Whenever a line of the data below holds the string "game", copy that line.

# Records for processing

+ + + +

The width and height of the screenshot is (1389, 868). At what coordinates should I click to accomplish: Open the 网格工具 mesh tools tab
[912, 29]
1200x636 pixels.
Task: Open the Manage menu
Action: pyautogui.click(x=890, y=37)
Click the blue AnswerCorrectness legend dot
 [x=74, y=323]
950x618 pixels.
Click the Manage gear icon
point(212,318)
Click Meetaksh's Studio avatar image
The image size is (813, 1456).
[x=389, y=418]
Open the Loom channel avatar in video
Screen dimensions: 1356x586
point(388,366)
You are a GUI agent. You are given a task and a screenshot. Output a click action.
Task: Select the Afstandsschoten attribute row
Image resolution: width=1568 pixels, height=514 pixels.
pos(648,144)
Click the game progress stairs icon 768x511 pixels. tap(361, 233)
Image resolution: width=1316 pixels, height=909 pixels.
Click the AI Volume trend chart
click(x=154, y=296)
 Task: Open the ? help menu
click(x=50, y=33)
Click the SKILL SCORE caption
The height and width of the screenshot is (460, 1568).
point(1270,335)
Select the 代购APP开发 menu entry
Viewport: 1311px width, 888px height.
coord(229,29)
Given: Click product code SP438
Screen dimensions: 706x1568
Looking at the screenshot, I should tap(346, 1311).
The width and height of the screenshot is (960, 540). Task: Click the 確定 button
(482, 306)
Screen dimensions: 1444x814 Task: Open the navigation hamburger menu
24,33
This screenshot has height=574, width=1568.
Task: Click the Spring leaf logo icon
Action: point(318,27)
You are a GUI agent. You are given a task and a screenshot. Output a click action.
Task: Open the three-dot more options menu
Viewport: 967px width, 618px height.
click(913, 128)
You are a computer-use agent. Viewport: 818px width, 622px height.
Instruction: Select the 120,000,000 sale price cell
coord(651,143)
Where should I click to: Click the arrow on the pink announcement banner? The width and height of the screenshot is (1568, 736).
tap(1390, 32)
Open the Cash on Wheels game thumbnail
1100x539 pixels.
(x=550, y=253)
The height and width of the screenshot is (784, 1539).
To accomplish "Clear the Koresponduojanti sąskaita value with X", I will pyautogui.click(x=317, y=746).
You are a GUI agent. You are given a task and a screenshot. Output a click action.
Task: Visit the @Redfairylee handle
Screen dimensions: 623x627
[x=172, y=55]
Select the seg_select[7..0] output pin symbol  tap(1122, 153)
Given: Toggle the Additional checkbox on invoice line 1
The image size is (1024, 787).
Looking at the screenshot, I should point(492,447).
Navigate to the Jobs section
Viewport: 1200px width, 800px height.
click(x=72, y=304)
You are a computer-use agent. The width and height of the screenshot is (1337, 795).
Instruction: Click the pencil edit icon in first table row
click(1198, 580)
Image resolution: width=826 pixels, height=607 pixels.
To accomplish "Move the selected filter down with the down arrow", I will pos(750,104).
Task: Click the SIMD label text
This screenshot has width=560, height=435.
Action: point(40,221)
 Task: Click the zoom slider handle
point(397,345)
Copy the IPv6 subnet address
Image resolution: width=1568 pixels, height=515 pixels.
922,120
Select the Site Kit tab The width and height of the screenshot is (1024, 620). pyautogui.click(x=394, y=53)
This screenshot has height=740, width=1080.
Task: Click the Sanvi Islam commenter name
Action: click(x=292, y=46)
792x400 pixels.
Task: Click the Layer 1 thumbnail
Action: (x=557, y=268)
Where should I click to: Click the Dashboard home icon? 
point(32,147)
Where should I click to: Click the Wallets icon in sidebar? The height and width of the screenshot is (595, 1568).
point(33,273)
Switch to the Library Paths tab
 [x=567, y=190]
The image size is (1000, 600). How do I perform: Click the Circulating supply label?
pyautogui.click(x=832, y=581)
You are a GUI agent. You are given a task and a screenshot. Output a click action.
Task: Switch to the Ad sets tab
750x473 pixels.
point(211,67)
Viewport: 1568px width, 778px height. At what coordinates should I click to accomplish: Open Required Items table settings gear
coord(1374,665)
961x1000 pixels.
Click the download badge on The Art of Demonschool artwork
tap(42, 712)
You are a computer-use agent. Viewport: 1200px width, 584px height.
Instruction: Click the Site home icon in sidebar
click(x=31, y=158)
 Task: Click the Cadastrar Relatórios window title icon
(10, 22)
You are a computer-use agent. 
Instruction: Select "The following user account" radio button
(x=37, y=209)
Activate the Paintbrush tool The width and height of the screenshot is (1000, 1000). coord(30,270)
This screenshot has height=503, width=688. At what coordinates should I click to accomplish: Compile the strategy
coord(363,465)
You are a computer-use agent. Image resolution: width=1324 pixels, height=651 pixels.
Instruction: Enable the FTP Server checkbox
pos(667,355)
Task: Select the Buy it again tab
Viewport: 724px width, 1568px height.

+ + + +

# Finished exercise
Click the game progress stairs icon 768x511 pixels. tap(361, 233)
Open the Cash on Wheels game thumbnail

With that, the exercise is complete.